A Revival for Test First, If We Don't Waste It

Using a coding assistant might turn out to be the best thing that has happened to Test-Driven Development (TDD) so far. This is the seventh post in my series about coding with an assistant.

For more than twenty years the objection to TDD was always some version of the same thing. No time. Too much typing. We will add the tests later. The assistant removes that objection. It types the test for you in seconds and it does not get bored doing it. On top of that, the path of least resistance with an assistant now runs straight through the test. I made that case in Fitness Functions for an AI Coding Assistant. To get useful work out of the assistant you have to tell it what done looks like, and a description of done that a machine can check is a test. TDD stops being the disciplined choice and becomes the efficient one.

A small case from the other day. We have our own frontend abstraction in TypeScript for calling the backend. It adds the authentication and context every call needs. A colleague had written a plain fetch to download a file. It added those details correctly, but it went around our convention of taking the call mechanism from a context, and that convention is what lets us drop in a mock and test the component. The plain fetch could not be tested that way. Before, I would have mumbled, filed a tech debt issue, and then taken the same shortcut myself to keep moving. This time I asked the assistant to file the issue, add the missing API, and use it in the component I was working on. The component went back to being testable, and doing it right stopped being the expensive option.

I want to believe a revival of test first is coming. I am not sure it is. This post is me being pessimistic about developers, myself included, and hoping I turn out to be wrong.

A show of hands

Earlier this year I was on stage at GeeCON, in front of a big room, two or three hundred developers. At some point I asked how many of them practised TDD. Fewer than twenty hands went up.

My friend Code Cop was in the audience, and afterwards we agreed we had both been surprised. It was not always like this. GeeCON once ran a whole edition devoted to the practice, GeeCON TDD, in Poznań in 2015, where I spoke myself. Back then a room like that would have answered the question with a forest of hands.
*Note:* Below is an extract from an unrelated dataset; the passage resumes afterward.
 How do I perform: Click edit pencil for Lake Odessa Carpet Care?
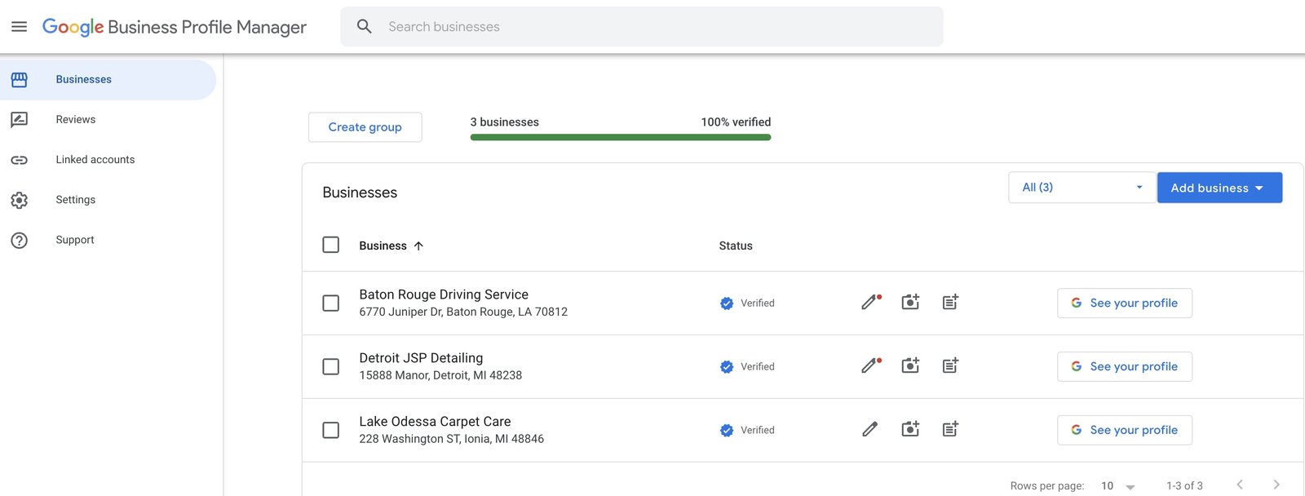(x=869, y=429)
Since then the skill did not just fail to spread, it receded.

That is the part that worries me. The revival I described needs developers who still know what a good test looks like. The show of hands says a lot of them stopped, or never started.

To be fair, plenty of those teams do have unit tests. Having tests is not the same as doing TDD. The tests are there because a quality assurance program can measure coverage with almost no effort, and a number that is easy to measure turns into a target. So the tests get added afterwards, as a chore, against code that already exists. It is a waste of time and energy, writing a test to confirm an implementation that is already sitting there for you to read.

Cheap tests cut both ways

The assistant will write a test before the code if you ask it to. It will just as happily write the test afterwards, looking at the implementation it produced and generating a test that confirms the implementation does what the implementation does. The build goes green. The coverage number climbs. None of it means anything, because the test was shaped to fit the code instead of the code being shaped to fit the test. It is a mirror, not a check.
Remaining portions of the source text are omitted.